Reflexiones diarias sobre argumentos de espiritualidad y vida carmelitana, con incursiones en el mundo del arte y de la cultura

domingo, 28 de mayo de 2023

Cristo nos regala su Espíritu



Hoy concluyen los 50 días de las fiestas pascuales. En principio, "Pentecostés" significa precisamente eso: "50 días". La Pascua es un acontecimiento tan importante, que no basta con celebrarla un día al año. La preparamos durante 40 días (la Cuaresma) y la celebramos durante 50 días más (el Tiempo Pascual). Como conclusión de la Pascua celebramos el gran regalo de Jesús resucitado para su Iglesia y para los creyentes de cada generación: el Espíritu Santo.


Para Israel, en su origen la Pascua celebraba el inicio de la cosecha de los cereales y la llegada de la primavera y Pentecostés celebraba el final de la cosecha de los cereales y el inicio del verano.

Pero estas dos fiestas adquirieron un significado más profundo al unirlas a dos acontecimientos históricos: Pascua se transformó en la conmemoración anual de la salida de Egipto, de la liberación de la esclavitud, y Pentecostés se transformó en el recuerdo anual de la alianza del Sinaí, del don de la Ley, de los diez mandamientos, que nos permiten vivir como hijos de Dios, como seres verdaderamente libres. 

Como en Pascua murió y resucitó Cristo, desde entonces su significado es mucho más profundo. No es solo el recuerdo de la llegada de primavera ni es solo el recuerdo de la liberación de los hebreos en tiempos de Moisés, es la posibilidad de encontrarnos con Cristo muerto y resucitado, que permanece entre nosotros todos los días hasta el fin del mundo.

> [Lista de tareas]
[A] Según el texto sobre Pentecostés, ¿qué cosas pasó a recordar cada año la fiesta de Pentecostés al unirse a un acontecimiento histórico? Enuméralas todas.
[B] Indica si cada afirmación concuerda con el texto sobre Pentecostés. Responde sí o no y cita las palabras del texto que lo deciden.
(i) La Cuaresma dura 40 días.
(ii) En Israel, Pentecostés celebraba al principio el inicio de la cosecha de los cereales.
(iii) La palabra "Pentecostés" significa "40 días".
[C] Escribe la continuación del texto sobre Pentecostés a partir de su última frase.

> [Sección de datos]
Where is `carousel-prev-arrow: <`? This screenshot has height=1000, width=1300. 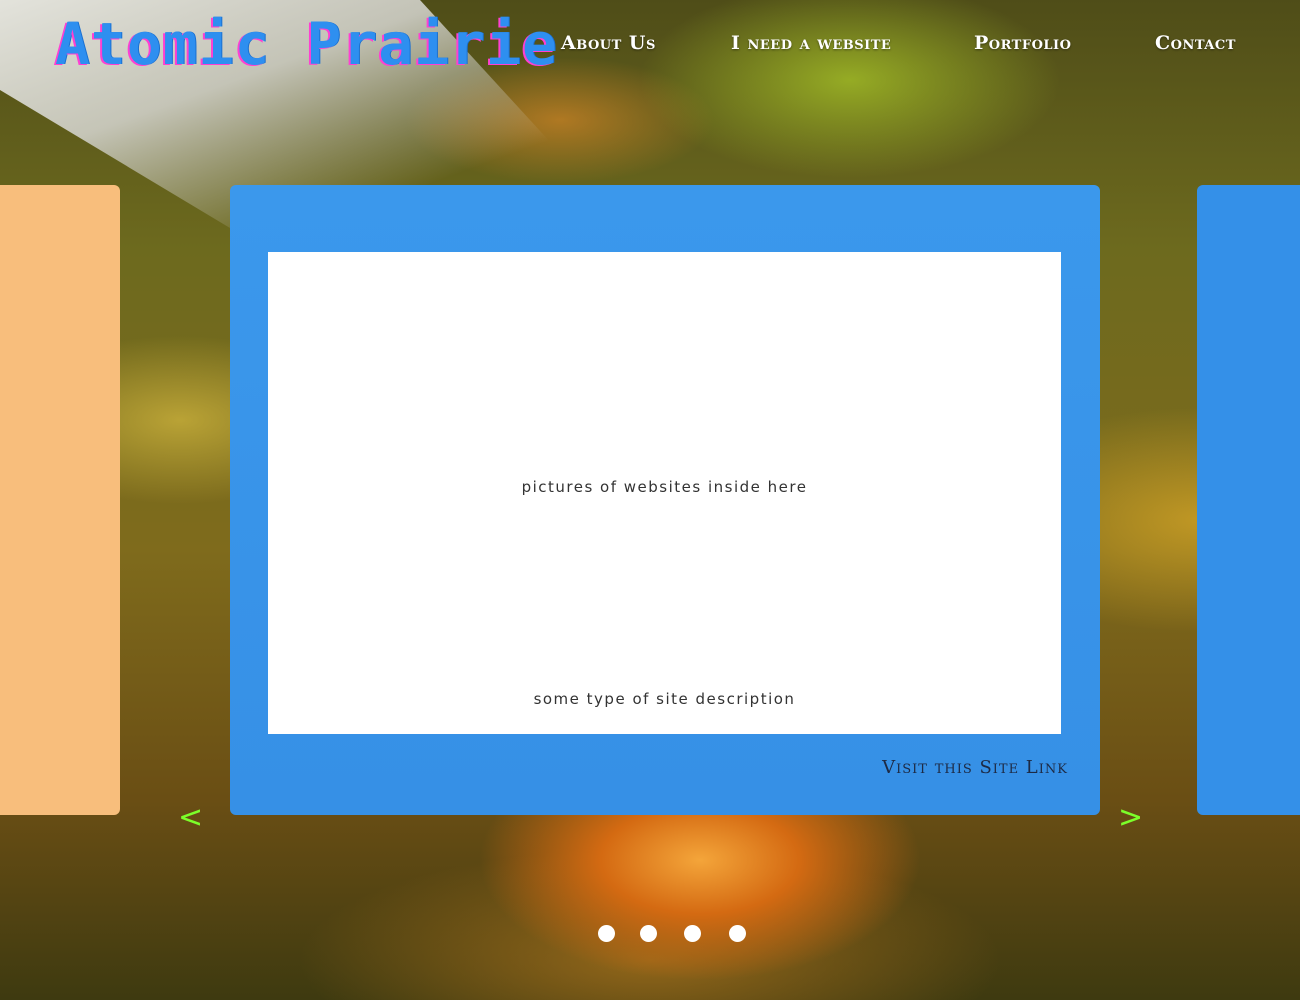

---

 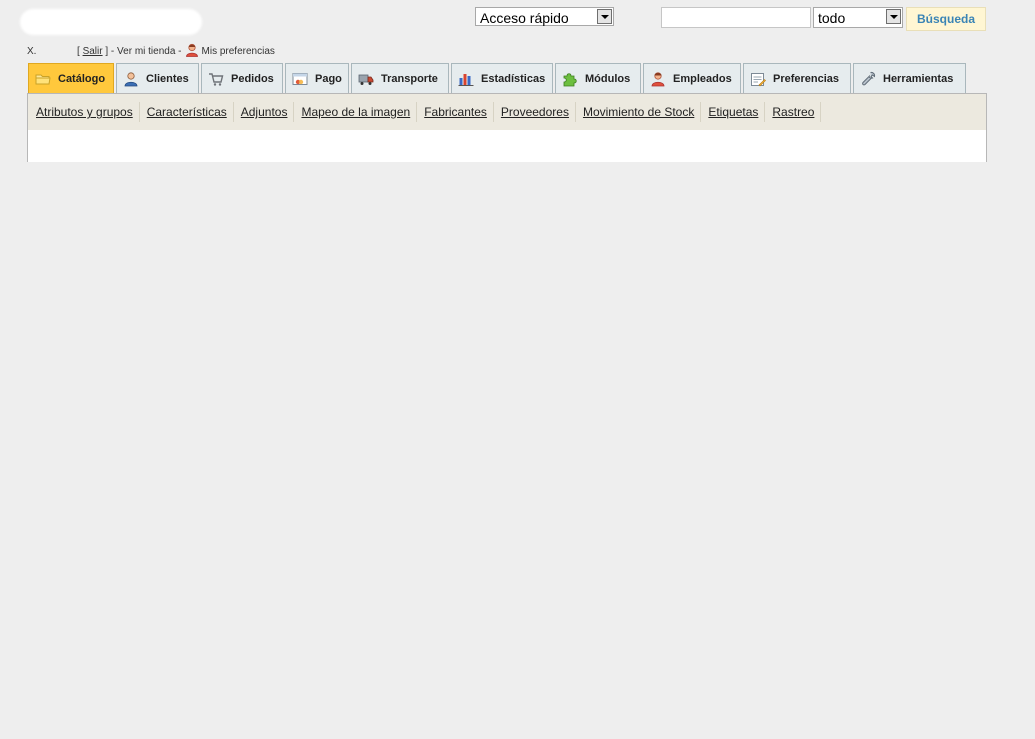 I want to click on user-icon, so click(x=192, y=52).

* * *

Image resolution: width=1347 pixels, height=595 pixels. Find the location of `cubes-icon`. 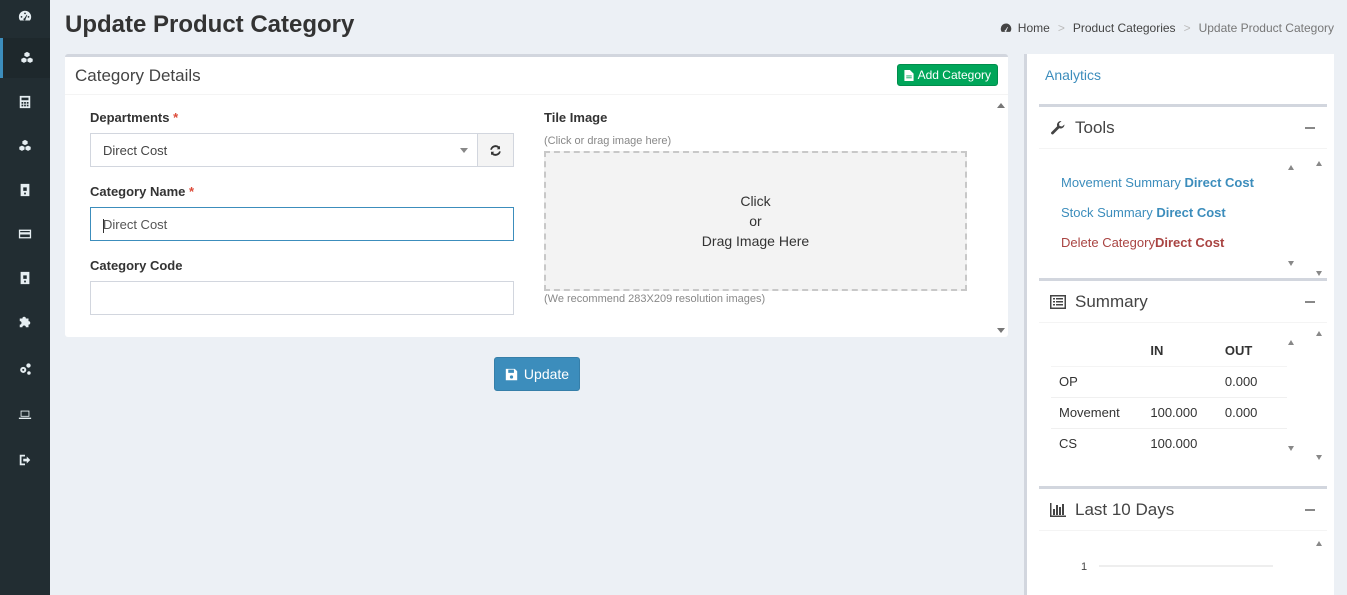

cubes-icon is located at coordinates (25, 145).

> [Respuestas numeradas]
[A]
- La alianza del Sinaí
- El don de la Ley
- Los diez mandamientos

[B]
(i) Sí: "La preparamos durante 40 días (la Cuaresma)".
(ii) No: "Pentecostés celebraba el final de la cosecha de los cereales y el inicio del verano".
(iii) No: "En principio, "Pentecostés" significa precisamente eso: "50 días"".

[C]
Como durante una fiesta de Pentecostés Jesús resucitado envió el Espíritu Santo sobre la Iglesia, llevando a plenitud su obra de salvación, para los cristianos esta fiesta es el perenne recuerdo del gran regalo de Jesús: su Espíritu, que guía la Iglesia hacia la plenitud, que actúa en los sacramentos, que nos convierte en hijos de Dios y que un día nos resucitará de la muerte para hacernos partícipes de la vida eterna.

Ante algo tan grande, solo podemos repetir con el salmo responsorial de la misa de hoy:

Bendice, alma mía, al Señor.
¡Dios mío, qué grande eres! [...]
Gloria a Dios para siempre,
goce el Señor con sus obras.
Que le sea agradable mi poema,
y yo me alegraré con el Señor.


Sí, alegrémonos en el Señor, que nos regala su Espíritu, el mejor de sus dones, el más precioso.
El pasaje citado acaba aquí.